§ **EXERCISE**
Return everything in the listing below from the line containing "You are a GUI" down to the line containing "Task: Click the", both lines included, copied word for word. Leave the pictures out of your answer.

§ **DATASET**
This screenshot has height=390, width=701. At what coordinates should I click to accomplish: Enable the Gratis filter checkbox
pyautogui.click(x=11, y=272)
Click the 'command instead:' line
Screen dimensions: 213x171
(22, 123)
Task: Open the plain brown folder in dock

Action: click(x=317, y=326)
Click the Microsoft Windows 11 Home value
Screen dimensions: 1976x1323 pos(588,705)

--

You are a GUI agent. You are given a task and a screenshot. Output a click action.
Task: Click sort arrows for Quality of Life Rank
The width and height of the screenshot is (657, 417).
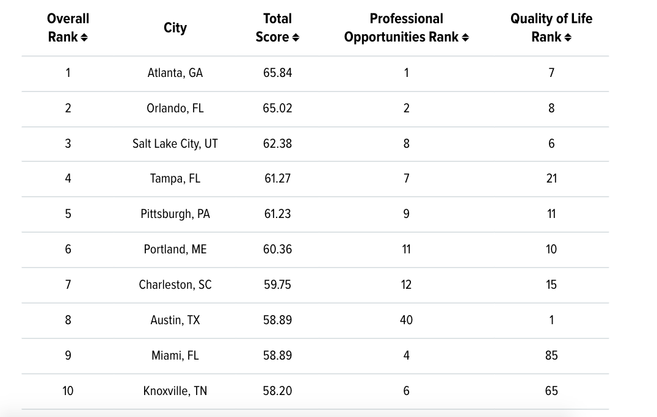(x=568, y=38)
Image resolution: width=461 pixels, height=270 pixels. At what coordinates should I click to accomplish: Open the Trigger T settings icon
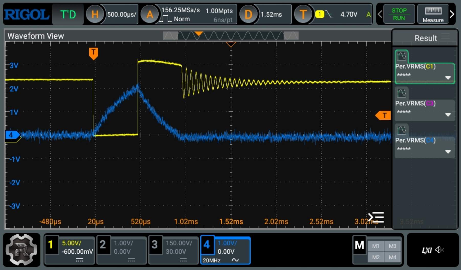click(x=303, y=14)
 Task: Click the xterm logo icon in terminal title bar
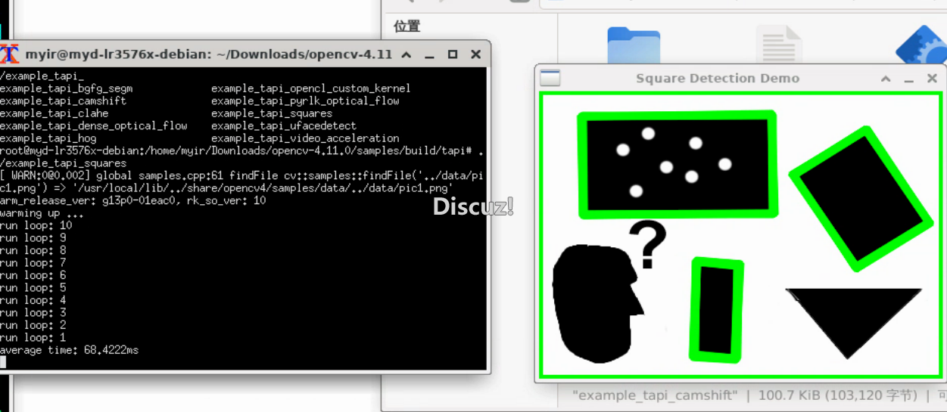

---

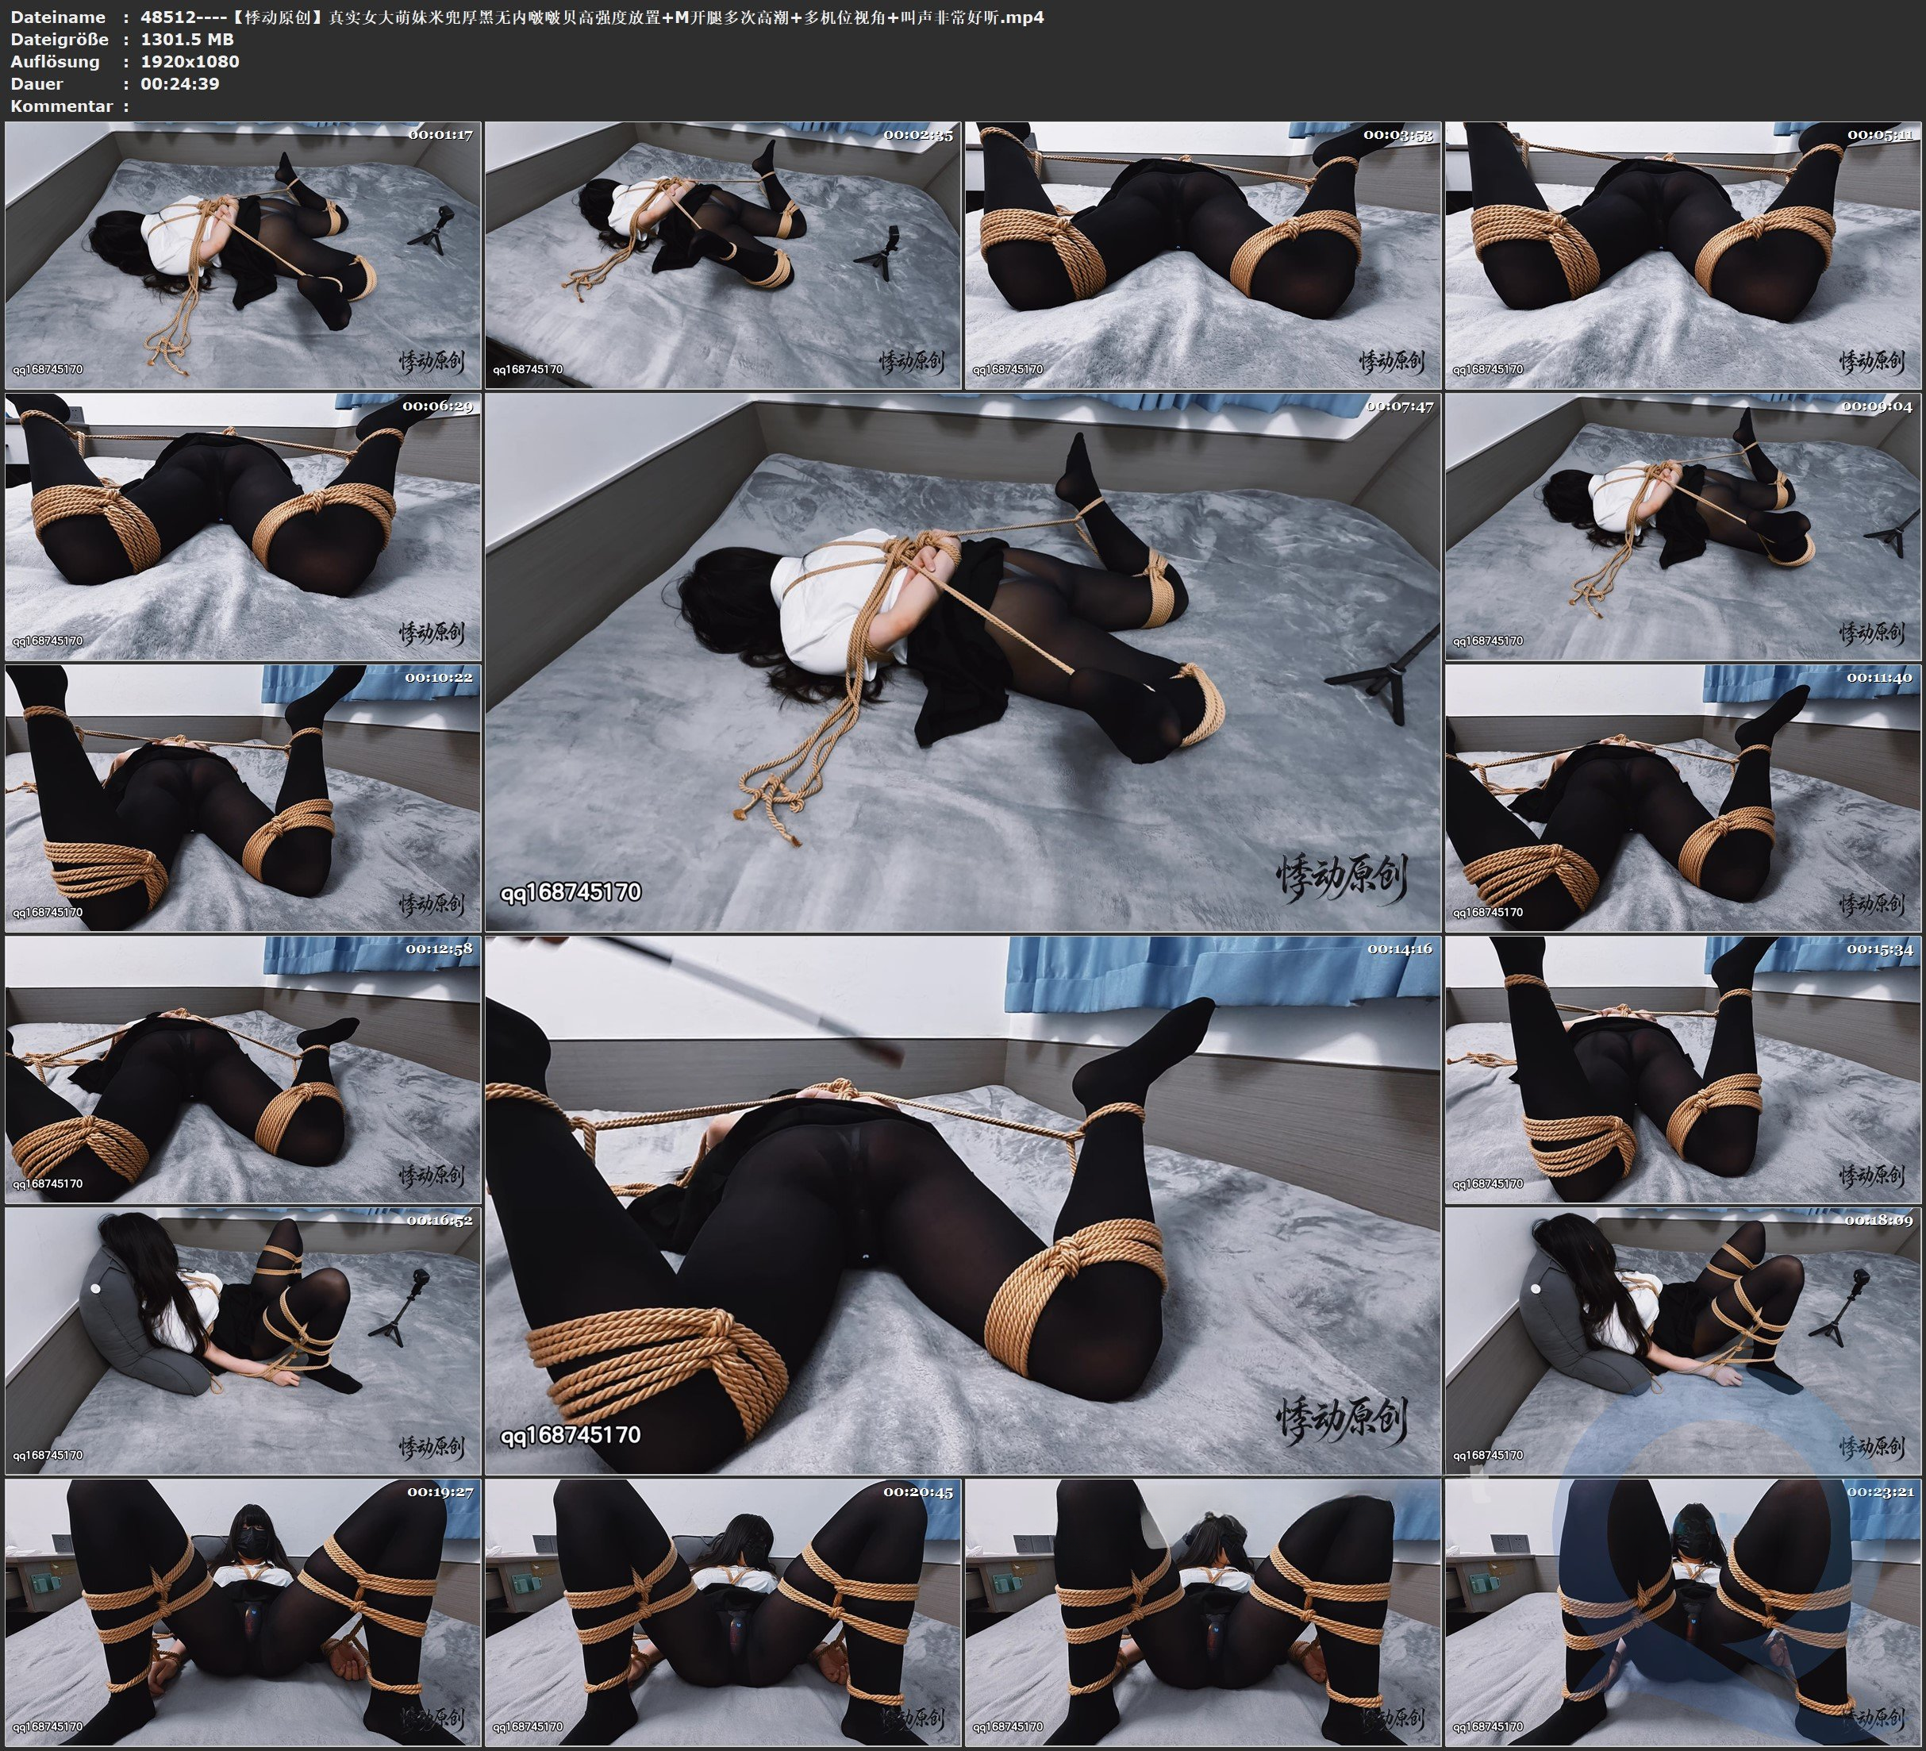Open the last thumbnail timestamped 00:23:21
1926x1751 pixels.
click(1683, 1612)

§ **COMPLETE RESPONSE**
You are a GUI agent. You are given a task and a screenshot. Output a click action.
Task: Click sort arrows for Quality of Life Rank
The width and height of the screenshot is (657, 417).
(x=568, y=38)
Image resolution: width=461 pixels, height=270 pixels. At what coordinates should I click to accomplish: Open the Trigger T settings icon
click(x=303, y=14)
 Task: Click the xterm logo icon in terminal title bar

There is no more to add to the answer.